Work instruction:
Look below for the line containing "How do I perform: Click". Write out that line and the rest through the last one, exactly as they appear, but without pictures.

(Dataset items)
-*-*-
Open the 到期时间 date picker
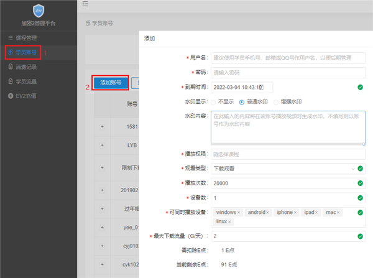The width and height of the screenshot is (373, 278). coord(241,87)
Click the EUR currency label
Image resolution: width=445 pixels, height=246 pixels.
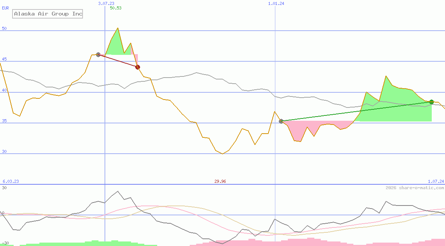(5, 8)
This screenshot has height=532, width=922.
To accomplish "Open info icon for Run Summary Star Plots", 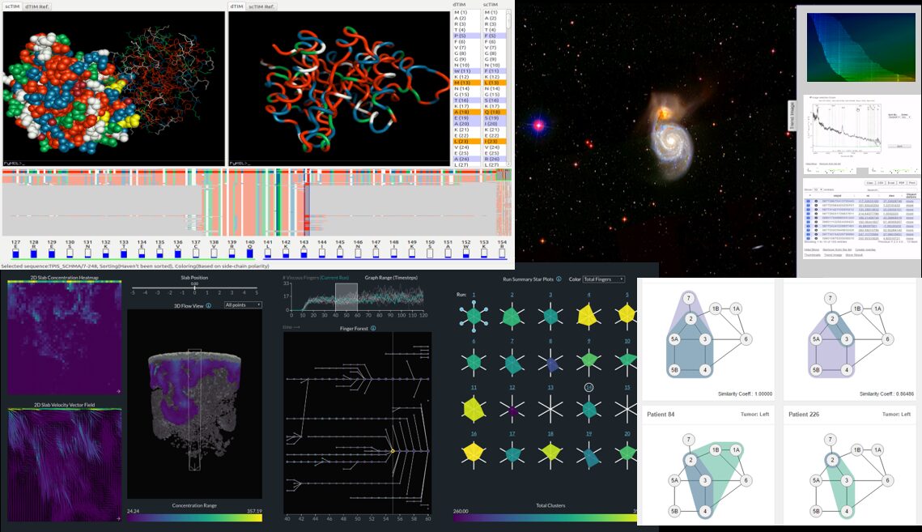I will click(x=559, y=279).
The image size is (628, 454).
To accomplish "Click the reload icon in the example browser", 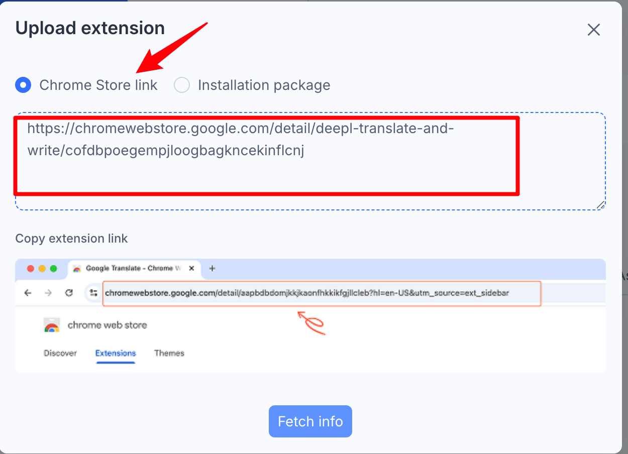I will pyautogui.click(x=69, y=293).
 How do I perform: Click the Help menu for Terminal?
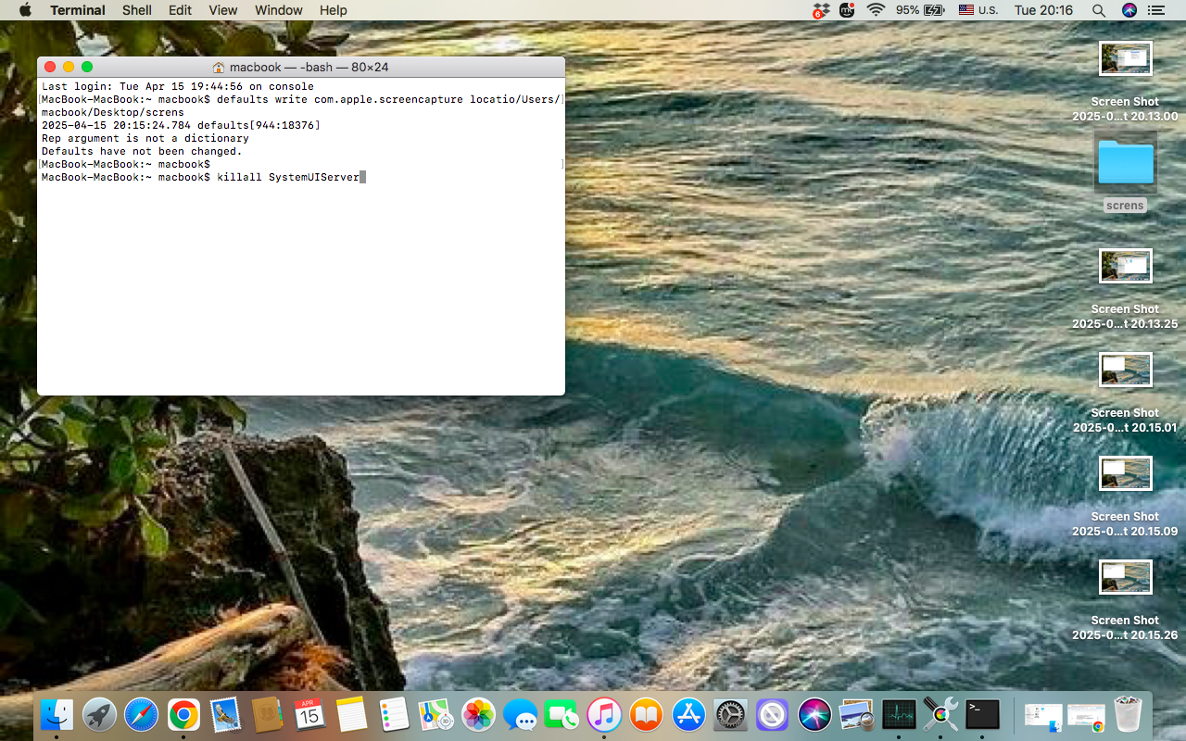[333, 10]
-*-*-
Output of the exercise:
 How do I perform: Click the Help menu for Terminal?
[333, 10]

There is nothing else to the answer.